Caro Eddy Norton, purtroppo non tutti ti conoscono!

“Il battito delle ali di una farfalla in Brasile può scatenare un tornado in Texas”

Affermazione di un ospite del Mandalary? No! Neologismo che sintetizza la Teoria del Caos elaborata da Edward Norton, insigne matematico Statunitense, il quale ha dimostrato come in sistemi complessi non lineari (ad esempio l’ambiente) la sommatoria di variazioni infinitesimali può portare ad alterazioni estremamente significative del sistema stesso.

L’autorevole teoria viene metaforicamente riassunta nel rapporto che esiste tra un evento gradevole verificatosi in un dato luogo ed una calamità naturale che devasta un altro luogo distante migliaia di chilometri.

Ricordare una teoria tanto importante è indispensabile per valutare l’effetto che può avere un colpo di penna che vincola ampie zone di una carta geografica nei confronti di quello stesso territorio.

A seguito del vincolo un agricoltore che vuole scavare un pozzo per irrigare le proprie coltivazioni viene proiettato in una spirale di permessi, licenze, Nulla Osta, concessioni, oneri e competenze tecniche da pagare tali da rendere impossibile proseguire la propria attività soprattutto in territori dove si praticare un’agricoltura marginale con redditi limitati.

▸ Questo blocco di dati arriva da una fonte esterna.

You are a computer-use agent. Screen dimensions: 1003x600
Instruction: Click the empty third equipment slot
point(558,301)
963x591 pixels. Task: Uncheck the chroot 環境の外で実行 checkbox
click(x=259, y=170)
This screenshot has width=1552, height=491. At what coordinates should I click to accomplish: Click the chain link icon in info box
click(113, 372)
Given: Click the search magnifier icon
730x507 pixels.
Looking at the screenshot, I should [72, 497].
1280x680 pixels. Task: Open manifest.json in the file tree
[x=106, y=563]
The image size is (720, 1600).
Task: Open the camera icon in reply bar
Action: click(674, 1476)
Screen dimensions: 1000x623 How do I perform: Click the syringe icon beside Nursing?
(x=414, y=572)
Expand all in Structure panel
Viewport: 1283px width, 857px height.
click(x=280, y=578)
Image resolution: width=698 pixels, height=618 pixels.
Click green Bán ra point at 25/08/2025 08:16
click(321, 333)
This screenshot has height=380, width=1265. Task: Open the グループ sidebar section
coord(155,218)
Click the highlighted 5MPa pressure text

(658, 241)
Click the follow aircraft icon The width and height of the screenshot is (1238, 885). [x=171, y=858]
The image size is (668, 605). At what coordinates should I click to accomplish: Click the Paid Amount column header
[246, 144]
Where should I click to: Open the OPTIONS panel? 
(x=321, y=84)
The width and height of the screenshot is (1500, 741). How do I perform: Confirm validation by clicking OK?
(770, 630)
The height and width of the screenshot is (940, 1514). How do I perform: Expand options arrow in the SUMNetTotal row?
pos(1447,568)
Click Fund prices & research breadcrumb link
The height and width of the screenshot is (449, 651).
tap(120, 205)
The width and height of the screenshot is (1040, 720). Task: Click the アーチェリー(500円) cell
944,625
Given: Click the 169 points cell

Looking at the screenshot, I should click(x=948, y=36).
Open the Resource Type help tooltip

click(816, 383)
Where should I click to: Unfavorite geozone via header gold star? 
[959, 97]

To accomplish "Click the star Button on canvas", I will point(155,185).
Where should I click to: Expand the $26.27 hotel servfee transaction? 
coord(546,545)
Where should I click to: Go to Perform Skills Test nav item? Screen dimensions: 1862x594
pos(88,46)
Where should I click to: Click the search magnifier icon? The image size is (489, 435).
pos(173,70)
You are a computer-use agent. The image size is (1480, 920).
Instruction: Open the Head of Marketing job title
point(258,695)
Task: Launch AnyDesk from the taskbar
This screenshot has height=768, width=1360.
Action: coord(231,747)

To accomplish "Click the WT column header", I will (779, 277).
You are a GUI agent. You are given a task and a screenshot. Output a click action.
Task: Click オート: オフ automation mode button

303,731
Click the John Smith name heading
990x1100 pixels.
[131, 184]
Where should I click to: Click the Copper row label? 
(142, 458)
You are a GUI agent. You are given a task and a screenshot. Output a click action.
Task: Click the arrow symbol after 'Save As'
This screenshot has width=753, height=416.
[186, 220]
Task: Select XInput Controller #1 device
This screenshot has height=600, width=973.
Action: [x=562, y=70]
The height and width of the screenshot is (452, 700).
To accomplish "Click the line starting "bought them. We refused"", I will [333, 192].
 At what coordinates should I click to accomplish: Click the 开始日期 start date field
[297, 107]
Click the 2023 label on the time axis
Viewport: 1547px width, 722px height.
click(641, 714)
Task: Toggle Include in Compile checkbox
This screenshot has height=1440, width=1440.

L’agricoltore abbandona il terreno, non cura più i muretti a secco, non regimenta le acque meteoriche, il suolo perde di fertilità, viene a mancare il presidio del territorio, inizia il pascolo abusivo, si propagano gli incendi ed aumentano i rischi di dissesto idrogeologico.

Sempre a seguito dello stesso vincolo una buona parte dell’economia locale, sulla quale si basa la vita di migliaia di lavoratori, viene messa, di fatto, nell’impossibilità di operare.

L’imposizione del vincolo senza un’alternativa occupazionale per migliaia di operatori del settore e dell’indotto determina un innalzamento della già elevata disoccupazione.

Questo comporterà ricadute estremamente negative sulla vita della popolazione in termini di occupazione, di inneschi di flussi migratori e di pubblica sicurezza.

Come per il battito d’ali della farfalla, anche in questo caso la volontà di salvaguardare il territorio può trasformarsi in un aumento dei fenomeni di dissesto idrogeologico che si vogliono giustamente evitare ed un peggioramento della vita sociale che si intende migliorare.

Inoltre sostenere che è possibile fare “economia” in un territorio nel quale vigono vincoli tanto restrittivi equivale a parlare del nulla.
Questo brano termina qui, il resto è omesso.